#### Provided data
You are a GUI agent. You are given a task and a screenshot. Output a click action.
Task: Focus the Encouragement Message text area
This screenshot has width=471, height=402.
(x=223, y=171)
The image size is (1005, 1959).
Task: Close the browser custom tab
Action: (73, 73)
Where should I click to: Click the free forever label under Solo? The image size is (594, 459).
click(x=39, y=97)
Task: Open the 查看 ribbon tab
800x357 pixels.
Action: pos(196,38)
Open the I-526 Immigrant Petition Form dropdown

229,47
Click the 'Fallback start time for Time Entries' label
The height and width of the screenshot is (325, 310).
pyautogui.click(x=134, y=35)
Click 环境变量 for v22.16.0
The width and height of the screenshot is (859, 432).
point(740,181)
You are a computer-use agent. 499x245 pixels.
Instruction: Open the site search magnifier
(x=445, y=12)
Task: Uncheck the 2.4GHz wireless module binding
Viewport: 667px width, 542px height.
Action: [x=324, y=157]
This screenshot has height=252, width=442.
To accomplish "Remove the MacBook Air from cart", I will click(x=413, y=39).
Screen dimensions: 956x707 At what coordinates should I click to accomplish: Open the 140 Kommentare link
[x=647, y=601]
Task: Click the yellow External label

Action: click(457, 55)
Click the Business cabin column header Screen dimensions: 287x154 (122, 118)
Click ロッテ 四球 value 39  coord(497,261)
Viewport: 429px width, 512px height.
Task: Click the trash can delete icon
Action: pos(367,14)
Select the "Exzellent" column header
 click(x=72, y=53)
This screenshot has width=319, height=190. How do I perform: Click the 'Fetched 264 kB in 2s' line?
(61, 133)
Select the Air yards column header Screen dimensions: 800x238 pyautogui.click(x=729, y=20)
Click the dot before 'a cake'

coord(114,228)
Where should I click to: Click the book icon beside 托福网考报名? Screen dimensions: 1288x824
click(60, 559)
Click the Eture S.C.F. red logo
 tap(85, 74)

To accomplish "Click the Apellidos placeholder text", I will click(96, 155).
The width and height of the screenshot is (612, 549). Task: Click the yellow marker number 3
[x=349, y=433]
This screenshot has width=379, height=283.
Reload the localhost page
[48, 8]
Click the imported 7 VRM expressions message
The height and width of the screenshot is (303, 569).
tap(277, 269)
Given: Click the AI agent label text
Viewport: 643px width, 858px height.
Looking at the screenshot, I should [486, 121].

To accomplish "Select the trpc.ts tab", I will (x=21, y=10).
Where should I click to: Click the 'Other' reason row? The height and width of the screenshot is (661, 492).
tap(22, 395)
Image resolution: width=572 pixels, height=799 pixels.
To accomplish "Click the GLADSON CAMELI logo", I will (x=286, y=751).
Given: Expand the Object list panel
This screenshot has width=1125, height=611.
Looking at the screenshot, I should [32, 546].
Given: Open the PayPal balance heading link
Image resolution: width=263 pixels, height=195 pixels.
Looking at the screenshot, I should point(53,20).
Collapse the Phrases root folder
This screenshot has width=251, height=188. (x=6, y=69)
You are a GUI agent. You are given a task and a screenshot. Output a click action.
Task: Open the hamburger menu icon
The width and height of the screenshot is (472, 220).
########
* [Task prompt]:
All entries must be duplicated exactly, with none left out.

* [Task response]:
You are a GUI agent. You are given a task and a screenshot. Output a click action.
Task: Focus the Encouragement Message text area
This screenshot has width=471, height=402.
(x=223, y=171)
The image size is (1005, 1959).
Task: Close the browser custom tab
Action: (73, 73)
Where should I click to: Click the free forever label under Solo? The image size is (594, 459).
click(x=39, y=97)
Task: Open the 查看 ribbon tab
800x357 pixels.
Action: pos(196,38)
Open the I-526 Immigrant Petition Form dropdown

229,47
Click the 'Fallback start time for Time Entries' label
The height and width of the screenshot is (325, 310).
pyautogui.click(x=134, y=35)
Click 环境变量 for v22.16.0
The width and height of the screenshot is (859, 432).
point(740,181)
You are a computer-use agent. 499x245 pixels.
Instruction: Open the site search magnifier
(x=445, y=12)
Task: Uncheck the 2.4GHz wireless module binding
Viewport: 667px width, 542px height.
Action: [x=324, y=157]
This screenshot has height=252, width=442.
To accomplish "Remove the MacBook Air from cart", I will click(x=413, y=39).
Screen dimensions: 956x707 At what coordinates should I click to accomplish: Open the 140 Kommentare link
[x=647, y=601]
Task: Click the yellow External label

Action: click(457, 55)
Click the Business cabin column header Screen dimensions: 287x154 (122, 118)
Click ロッテ 四球 value 39  coord(497,261)
Viewport: 429px width, 512px height.
Task: Click the trash can delete icon
Action: pos(367,14)
Select the "Exzellent" column header
 click(x=72, y=53)
This screenshot has width=319, height=190. How do I perform: Click the 'Fetched 264 kB in 2s' line?
(61, 133)
Select the Air yards column header Screen dimensions: 800x238 pyautogui.click(x=729, y=20)
Click the dot before 'a cake'

coord(114,228)
Where should I click to: Click the book icon beside 托福网考报名? Screen dimensions: 1288x824
click(60, 559)
Click the Eture S.C.F. red logo
 tap(85, 74)

To accomplish "Click the Apellidos placeholder text", I will click(96, 155).
The width and height of the screenshot is (612, 549). Task: Click the yellow marker number 3
[x=349, y=433]
This screenshot has width=379, height=283.
Reload the localhost page
[48, 8]
Click the imported 7 VRM expressions message
The height and width of the screenshot is (303, 569).
tap(277, 269)
Given: Click the AI agent label text
Viewport: 643px width, 858px height.
Looking at the screenshot, I should [486, 121].

To accomplish "Select the trpc.ts tab", I will (x=21, y=10).
Where should I click to: Click the 'Other' reason row? The height and width of the screenshot is (661, 492).
tap(22, 395)
Image resolution: width=572 pixels, height=799 pixels.
To accomplish "Click the GLADSON CAMELI logo", I will (x=286, y=751).
Given: Expand the Object list panel
This screenshot has width=1125, height=611.
Looking at the screenshot, I should [32, 546].
Given: Open the PayPal balance heading link
Image resolution: width=263 pixels, height=195 pixels.
Looking at the screenshot, I should point(53,20).
Collapse the Phrases root folder
This screenshot has width=251, height=188. (x=6, y=69)
You are a GUI agent. You are given a task and a screenshot. Output a click action.
Task: Open the hamburger menu icon
The width and height of the screenshot is (472, 220).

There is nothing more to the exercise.